Kayıp Kent/Ali Kaya
Adsız **Kayıp kent’te
Seni Aramak ..
Kayıp kenti,
alt üst eden
Aliş’in bile seni görüp, bulamadığı
bu Kayıp Kent’te
seni aramak,
O, Çok sevdiğim
haber yapmaktan daha zor desem inanırmısın?.
GAZETECİ
Bir yazı yazmalıydım, öyle sıradan her zamankinden daha kopuk olmalıydı. Yazılarımı beğenmeyip yinede okuyanlara inat.

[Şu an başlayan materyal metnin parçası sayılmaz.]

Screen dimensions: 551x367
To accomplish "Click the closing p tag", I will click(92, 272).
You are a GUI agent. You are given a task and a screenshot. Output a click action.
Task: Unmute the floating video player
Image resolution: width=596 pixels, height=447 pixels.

Çok biliyorsan gel sen yaz ulan, gel yazda ben gebere gebere okuyayım seni. Gebere gebereye esprisine gülüyor musunuz bilmiyorum ki sürekli kullanıyorum ama.
Bir yazı yazmalıydım Adsız başlığı ile ortada ki fotoğrafla bütünleşmeli ve buz kesilmeliydi parmaklarımın uçları... Bu kez az olsun diye 15 punto ile yazılmalıydı.
Bir paylaşım sitesinde bir yorum bana bu karamsar dakikaları yaşatıyordu. Ardahan’a gelmiş bu arkadaş ve yorum yazmış.
“Artvin'e gittiğinizde az daha kilometre yapıp uğrayın derim, tecrübeyle sabittir”
Tentirdiyot koktu o an, bu yorumla yok oldum.
O kadar zavallı insanlarız ki aslında, kazandığımız paranın bile neredeyse hepsi yaktığımız kömüre giden bu memleketin nesine üzülüyoruz yaw!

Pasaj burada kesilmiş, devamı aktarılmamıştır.